Looks like, in pre-celebration for TURISTAS1, Demon Theory pulled two reviews this week:
Cool places each, though the reviews are kind of opposites of each other.
Anyway, it’s none other than Mike Bracken on the Toxic Universe one. Which, I mean — for my first novel, I remember telling somebody that it would only be complete when I knew that Gerald Vizenor had read it. And then, bam, it was suddenly complete before it was even published: FC2 had somehow got Vizenor to blurb it. About the coolest thing in the world. Anyway, having Bracken talk about Demon Theory, it’s the same. Now just need Kevin Williamson to chime in.
Too, of course, these reviews (and the rest that I know about) are all linked up here. And the trade paperback’ll be hitting in April here, and it’s looking to be different in kind of an important way (other than fixing the Anne/Nancy Wilson mis-speak and the unforgivable Van Halen debacle, which I’m eternally in apology for, and suspect that Dante, with all his foresight, designed some place specifically for people who make those kinds of mistakes).
Other than all that, two more reviews in waiting somewhere, I think. I’ll link them when I get linked myself. Also, looks like I’ll be doing some guest-blogging and podcasting in early January.
And, as for what I’m wanting for Christmas, aside from the usual, knives and boots, just the other usual, t-shirts:
Too, now that 2006 is even closer to being over, it’s getting safer and safer for me to say that FEAST was the movie of the year. Only runner-up, still, might be LITTLE MISS SUNSHINE. And, I mean, yeah, I’m still all doe-eyed for DEJA VU (oka2 ‘the movie with the worst trailers ever’), but it’s time-travel too, which I’m just eternally a fool for, and can’t be trusted to speak objectively about. But, man, unobjectively, DEJA VU, it doesn’t just rock, it rawks.
As for best novel of the year, man, yeah: it’s been a good year, right? Anyway, not that I read “all the right books“3 or anything, but my vote’d be Stephen King’s LISEY’S STORY. It seriously, really impressed me. And, that it is actually on that list I just linked, that’s good, though I am still pretty fond of the idea of King out there at the edge of things, his shadow just falling ominously over the whole literary landscape. But I don’t guess there’s any real fear of him going legitimate, either. Or, really, screw legitimacy. Give him every book award out there. I don’t think it’s going to make him write boring New Yorker stories. Which is to say also that I’m really expecting that BEST AMERICAN SHORT STORIES he’s editing to shake things up some4, the way, say, Erdrich’s did back forever go.
Anyway, not just real sure how much I’ll be in here this next month — writing another biggish thing, suddenly and accidentally (zombies again, always) — but I think that’s what I said last time, before I was posting a couple of monologues a day.
Off to the happiness of TURISTAS now, in T-minus fourteen hours . . .

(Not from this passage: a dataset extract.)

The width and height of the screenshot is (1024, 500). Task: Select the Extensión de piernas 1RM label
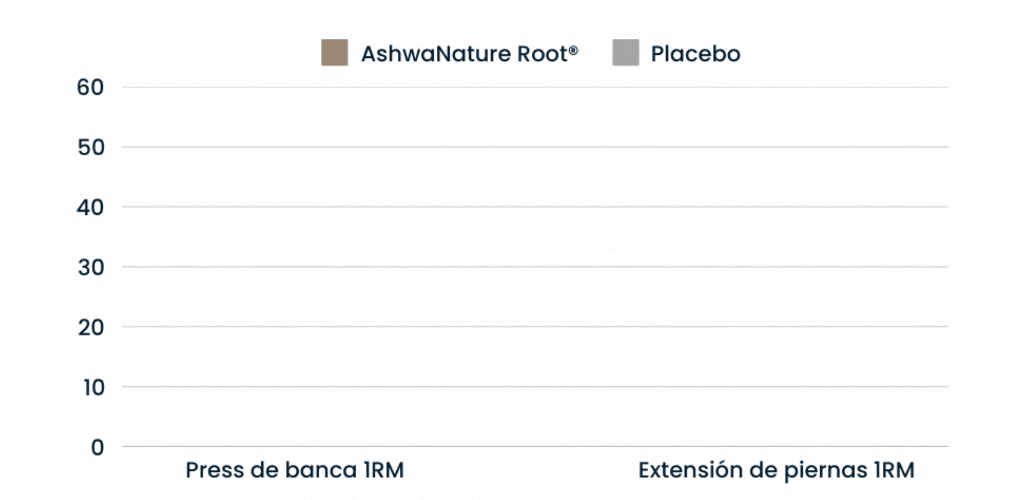coord(776,470)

©Stephen Graham Jones, 2006
1 which I know everybody’s calling “HOSTEL in South America” or whatever, but I’d suggest that Scott Smith’s THE RUINS is in there as well.
2 “otherwise known as”
3 it is in fact perfectly possible that these are the quotation marks of jealousy
4 a thing, yeah, I also kind of expected from Chabon’s. But I’m guessing (hoping) it wasn’t all his fault, either: he probably did pick the best twenty from the hundred and twenty he was given. And my expectations of course get in the way — what I was looking for was some more “Thrilling Tales,” I suppose . . . However, in his BASS, there was at least more blood than usual, I think, which I’m thankful for. More piano-related stuff too, however. Maybe there’s a balance there I’m not yet aware of?